Your allocations will change. It's only natural.
Everyone's own system is different. My needs, values and principles are different from my girlfriend, family, friends and you. Not only is it different, it will continuously evolve as I grow and become a different person next year. This means the system will have to be flexible.
If I want to achieve a major career feat or athletic feat I may need to reallocate my investment of time, effort and resources to different areas. This requires the various systems to be fluid and adaptable. To be adaptable the systems need to continuously be in harmony.
This might seem like I'm only talking from the "investment of time" standpoint but harmony encompasses the integration between the various systems in your life.
It's about merging work with your social life, merging physical health activities with work, merging relationships with mental health etc...
I find people seek to compartmentalize various aspects of their life when they seek "balance". In my experience, people seek compartmentalization for that part of their life they hate. The part that brings disappointment, sadness and overall negative energy. They don't want to let it spill over to other parts of their life. I get that. You don't want to be the "complainer" and the "downer". You don't want it to impact the gym session you've looked forward to all day.

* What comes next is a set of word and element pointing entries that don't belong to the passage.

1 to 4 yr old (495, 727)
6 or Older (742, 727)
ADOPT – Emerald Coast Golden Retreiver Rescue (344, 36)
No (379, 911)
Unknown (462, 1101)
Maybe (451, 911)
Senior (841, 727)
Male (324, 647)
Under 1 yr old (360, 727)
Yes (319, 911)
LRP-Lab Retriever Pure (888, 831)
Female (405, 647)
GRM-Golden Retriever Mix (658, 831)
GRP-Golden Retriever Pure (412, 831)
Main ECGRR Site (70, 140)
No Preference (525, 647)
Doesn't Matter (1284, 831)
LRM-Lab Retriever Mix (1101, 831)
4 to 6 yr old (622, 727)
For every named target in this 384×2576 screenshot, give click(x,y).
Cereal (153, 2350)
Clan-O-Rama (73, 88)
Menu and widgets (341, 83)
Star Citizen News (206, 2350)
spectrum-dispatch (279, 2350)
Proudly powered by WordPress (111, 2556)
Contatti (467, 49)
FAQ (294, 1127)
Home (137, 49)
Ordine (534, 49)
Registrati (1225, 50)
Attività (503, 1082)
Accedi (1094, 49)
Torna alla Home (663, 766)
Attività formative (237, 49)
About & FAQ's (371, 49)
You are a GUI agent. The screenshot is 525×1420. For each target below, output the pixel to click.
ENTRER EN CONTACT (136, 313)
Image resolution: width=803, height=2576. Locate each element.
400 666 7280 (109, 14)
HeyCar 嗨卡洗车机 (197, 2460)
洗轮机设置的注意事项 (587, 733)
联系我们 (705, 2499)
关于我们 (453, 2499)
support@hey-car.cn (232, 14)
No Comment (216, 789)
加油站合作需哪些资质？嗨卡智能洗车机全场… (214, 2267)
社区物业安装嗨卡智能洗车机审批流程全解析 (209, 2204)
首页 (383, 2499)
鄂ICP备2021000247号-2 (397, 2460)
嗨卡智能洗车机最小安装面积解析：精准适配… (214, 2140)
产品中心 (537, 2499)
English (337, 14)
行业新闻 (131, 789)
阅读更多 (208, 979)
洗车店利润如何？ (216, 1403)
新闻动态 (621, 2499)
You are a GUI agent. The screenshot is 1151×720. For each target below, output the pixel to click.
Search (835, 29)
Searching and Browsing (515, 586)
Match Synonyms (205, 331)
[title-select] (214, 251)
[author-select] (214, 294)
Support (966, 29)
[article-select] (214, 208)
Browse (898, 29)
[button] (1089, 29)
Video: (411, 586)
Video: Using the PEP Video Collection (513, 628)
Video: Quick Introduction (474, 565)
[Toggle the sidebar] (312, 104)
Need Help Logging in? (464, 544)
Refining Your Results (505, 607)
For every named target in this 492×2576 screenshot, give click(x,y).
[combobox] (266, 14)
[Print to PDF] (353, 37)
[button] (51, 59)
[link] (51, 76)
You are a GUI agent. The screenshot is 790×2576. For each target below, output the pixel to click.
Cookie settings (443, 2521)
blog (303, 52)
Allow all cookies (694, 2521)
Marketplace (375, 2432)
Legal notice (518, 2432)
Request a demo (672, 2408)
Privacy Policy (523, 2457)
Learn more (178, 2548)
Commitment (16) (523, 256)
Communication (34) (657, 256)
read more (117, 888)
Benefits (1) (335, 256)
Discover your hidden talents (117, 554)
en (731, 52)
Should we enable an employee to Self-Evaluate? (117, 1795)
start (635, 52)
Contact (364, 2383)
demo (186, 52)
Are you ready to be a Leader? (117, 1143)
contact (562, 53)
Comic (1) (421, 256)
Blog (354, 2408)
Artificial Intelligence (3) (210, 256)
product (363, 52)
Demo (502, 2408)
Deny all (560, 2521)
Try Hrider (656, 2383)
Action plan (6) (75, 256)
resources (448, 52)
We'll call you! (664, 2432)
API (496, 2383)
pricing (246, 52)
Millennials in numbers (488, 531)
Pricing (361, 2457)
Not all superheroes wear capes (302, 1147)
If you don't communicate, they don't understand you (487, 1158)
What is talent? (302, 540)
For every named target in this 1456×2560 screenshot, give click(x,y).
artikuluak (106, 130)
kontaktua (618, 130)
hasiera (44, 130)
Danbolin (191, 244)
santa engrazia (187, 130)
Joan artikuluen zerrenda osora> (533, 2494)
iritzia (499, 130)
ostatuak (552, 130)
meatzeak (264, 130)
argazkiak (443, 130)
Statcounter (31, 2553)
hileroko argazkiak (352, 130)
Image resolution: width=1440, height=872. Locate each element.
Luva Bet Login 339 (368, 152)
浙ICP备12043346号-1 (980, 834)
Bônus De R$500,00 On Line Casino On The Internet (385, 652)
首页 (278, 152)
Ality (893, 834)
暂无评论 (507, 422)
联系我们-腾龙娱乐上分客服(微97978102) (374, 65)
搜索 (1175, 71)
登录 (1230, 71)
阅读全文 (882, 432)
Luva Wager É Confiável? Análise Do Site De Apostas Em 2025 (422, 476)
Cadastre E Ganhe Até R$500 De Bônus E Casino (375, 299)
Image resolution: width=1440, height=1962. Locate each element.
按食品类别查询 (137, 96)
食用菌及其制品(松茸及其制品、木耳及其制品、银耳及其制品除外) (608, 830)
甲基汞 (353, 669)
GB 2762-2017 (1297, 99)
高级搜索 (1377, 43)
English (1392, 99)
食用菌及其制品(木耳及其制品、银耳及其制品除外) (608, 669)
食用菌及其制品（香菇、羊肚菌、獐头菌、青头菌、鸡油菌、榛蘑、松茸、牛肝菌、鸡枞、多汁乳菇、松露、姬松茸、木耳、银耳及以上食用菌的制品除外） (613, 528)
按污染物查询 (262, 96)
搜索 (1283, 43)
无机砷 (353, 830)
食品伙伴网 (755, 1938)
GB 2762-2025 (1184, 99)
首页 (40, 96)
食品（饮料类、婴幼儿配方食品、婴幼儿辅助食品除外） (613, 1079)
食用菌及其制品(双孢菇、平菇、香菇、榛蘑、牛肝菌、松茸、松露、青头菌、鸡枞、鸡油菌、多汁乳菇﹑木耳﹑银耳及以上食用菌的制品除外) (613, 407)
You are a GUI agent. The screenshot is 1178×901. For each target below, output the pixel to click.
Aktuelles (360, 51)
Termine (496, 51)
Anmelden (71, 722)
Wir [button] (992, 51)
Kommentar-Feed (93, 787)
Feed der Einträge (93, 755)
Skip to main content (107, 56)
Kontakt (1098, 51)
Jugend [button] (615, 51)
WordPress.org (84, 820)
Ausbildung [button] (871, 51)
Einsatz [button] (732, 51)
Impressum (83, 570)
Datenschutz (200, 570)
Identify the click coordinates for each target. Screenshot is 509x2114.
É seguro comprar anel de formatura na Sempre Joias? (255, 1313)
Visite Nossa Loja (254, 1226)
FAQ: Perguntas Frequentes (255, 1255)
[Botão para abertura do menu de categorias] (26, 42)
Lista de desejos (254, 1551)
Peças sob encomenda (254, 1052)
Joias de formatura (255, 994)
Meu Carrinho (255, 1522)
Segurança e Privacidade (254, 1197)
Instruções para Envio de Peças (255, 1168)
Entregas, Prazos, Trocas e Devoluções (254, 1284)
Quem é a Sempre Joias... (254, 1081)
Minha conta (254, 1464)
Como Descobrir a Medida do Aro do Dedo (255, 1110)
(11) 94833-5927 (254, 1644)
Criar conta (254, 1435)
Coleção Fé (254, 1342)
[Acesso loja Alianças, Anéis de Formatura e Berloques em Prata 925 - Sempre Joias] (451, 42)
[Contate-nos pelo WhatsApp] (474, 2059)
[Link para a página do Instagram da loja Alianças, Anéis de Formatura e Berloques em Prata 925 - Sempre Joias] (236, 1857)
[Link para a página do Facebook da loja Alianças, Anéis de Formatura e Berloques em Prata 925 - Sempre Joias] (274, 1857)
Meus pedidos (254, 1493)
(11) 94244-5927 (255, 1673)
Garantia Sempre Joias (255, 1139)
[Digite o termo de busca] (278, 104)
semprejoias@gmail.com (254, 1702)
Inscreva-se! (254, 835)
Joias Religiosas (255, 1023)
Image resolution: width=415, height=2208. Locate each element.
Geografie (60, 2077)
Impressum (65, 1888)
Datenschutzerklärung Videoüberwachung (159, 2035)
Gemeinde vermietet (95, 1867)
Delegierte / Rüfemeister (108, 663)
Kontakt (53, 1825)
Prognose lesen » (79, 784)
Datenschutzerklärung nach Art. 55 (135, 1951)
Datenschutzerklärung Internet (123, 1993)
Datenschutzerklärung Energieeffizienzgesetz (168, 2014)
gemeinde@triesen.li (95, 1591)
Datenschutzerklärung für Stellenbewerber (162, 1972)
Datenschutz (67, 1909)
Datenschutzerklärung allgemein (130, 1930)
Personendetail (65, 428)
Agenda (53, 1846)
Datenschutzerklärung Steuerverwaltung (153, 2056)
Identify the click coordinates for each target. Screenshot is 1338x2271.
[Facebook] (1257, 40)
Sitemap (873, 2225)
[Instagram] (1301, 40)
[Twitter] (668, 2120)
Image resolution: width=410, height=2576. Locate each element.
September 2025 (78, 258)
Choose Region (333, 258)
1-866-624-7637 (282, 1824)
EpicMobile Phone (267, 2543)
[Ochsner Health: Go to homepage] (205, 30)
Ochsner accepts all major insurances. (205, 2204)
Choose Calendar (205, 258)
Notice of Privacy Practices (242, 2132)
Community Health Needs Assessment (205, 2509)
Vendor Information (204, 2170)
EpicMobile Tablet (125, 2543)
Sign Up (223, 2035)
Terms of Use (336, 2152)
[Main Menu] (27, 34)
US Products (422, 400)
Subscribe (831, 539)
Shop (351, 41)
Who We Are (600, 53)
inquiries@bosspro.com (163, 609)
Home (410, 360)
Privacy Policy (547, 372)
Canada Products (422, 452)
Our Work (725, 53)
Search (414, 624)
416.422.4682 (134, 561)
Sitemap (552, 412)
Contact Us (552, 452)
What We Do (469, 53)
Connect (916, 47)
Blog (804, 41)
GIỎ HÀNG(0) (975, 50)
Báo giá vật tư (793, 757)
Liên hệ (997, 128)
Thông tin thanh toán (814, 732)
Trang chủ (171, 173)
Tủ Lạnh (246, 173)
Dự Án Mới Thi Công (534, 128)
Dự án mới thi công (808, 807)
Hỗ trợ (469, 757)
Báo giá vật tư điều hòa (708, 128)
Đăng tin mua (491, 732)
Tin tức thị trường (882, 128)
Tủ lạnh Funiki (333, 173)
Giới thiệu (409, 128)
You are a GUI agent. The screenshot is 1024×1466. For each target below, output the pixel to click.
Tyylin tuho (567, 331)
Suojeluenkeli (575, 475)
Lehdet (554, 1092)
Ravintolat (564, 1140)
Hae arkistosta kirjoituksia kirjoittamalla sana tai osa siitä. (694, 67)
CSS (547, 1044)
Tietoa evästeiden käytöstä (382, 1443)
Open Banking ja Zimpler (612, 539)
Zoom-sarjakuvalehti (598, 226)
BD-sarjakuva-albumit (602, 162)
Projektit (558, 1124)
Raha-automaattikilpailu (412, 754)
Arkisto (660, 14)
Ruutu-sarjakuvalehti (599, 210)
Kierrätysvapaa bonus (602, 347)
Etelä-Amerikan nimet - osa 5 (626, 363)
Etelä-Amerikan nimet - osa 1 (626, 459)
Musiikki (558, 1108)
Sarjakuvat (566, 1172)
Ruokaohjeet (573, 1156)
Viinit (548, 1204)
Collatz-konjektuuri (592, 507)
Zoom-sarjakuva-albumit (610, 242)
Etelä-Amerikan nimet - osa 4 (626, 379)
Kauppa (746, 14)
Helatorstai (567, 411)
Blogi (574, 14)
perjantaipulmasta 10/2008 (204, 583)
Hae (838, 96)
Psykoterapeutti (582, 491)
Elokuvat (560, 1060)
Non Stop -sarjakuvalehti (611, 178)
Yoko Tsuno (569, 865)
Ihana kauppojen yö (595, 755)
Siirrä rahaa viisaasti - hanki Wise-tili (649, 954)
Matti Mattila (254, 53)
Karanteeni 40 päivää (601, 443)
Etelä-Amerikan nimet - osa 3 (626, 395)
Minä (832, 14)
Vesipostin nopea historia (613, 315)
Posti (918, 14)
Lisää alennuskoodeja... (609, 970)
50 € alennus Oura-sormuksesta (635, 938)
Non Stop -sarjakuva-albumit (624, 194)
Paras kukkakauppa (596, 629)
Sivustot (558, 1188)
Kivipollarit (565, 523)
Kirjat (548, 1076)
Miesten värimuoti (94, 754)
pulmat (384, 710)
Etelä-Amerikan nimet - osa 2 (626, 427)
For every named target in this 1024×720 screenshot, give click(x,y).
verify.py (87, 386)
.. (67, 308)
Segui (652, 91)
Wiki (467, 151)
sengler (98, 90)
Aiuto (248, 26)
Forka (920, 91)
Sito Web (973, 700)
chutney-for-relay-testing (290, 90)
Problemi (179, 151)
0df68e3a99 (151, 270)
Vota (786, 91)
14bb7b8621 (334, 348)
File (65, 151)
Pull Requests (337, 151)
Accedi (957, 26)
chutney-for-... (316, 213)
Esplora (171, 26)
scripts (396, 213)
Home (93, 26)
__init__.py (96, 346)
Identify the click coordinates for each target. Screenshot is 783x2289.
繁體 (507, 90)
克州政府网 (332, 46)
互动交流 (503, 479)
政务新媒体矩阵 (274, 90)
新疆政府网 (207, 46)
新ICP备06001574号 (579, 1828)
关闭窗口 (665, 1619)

But guess what? You can't compartmentalize it. It'll trickle over. Whether it's mentally or physically. It will. You may not be as present in a discussion with your parents because of some crap at work. You may not be focused on your work because of the horrible fight you had with your partner. You may not sleep well because of a poor diet you had and that may result in poor performance in the gym the next morning, which will lead you to be dissatisfied with yourself when you get to work and zap you of the motivation to do your work, which may lead to the boss showing disappointment in you, so you get more upset and then you lash out to your friends over dinner about it and then they don't invite you out the week after and then you get lonely and ...... well you get the point.
It's a big cycle and everything is all interconnected. When one gear is off, it eventually breaks the whole watch. Depending on the gear's size it may take longer or shorter to break the whole watch but it eventually will.
Don't deny or compartmentalize it. If you hate your job, then tell your friends about it and ask for help. Maybe you'll need to spend time finding a whole new career, so then lessen the time you spend in the gym. Change your training program to be less psychologically demanding to take the pressure off of you as you search for a new job. Spend your social time with family and friends getting advice and getting help to figure out who you are to figure out what you would rather do for work. If training isn't going well then fix your diet, fix your sleep, tell your boss that you're overworked and your physical health is suffering and that is stressing you out mentally and that it is impacting your ability to be creative to produce great work.
Harmonize all systems of your life.
A watch requires all gears to be operating properly to tell the time.
Don't let the passage of time be missed because your watch is broken. Make sure you capture the passage of time by having a working watch.
What are the gears in your life that are not doing its job? Why is it sub-optimal? What are you going to do about it?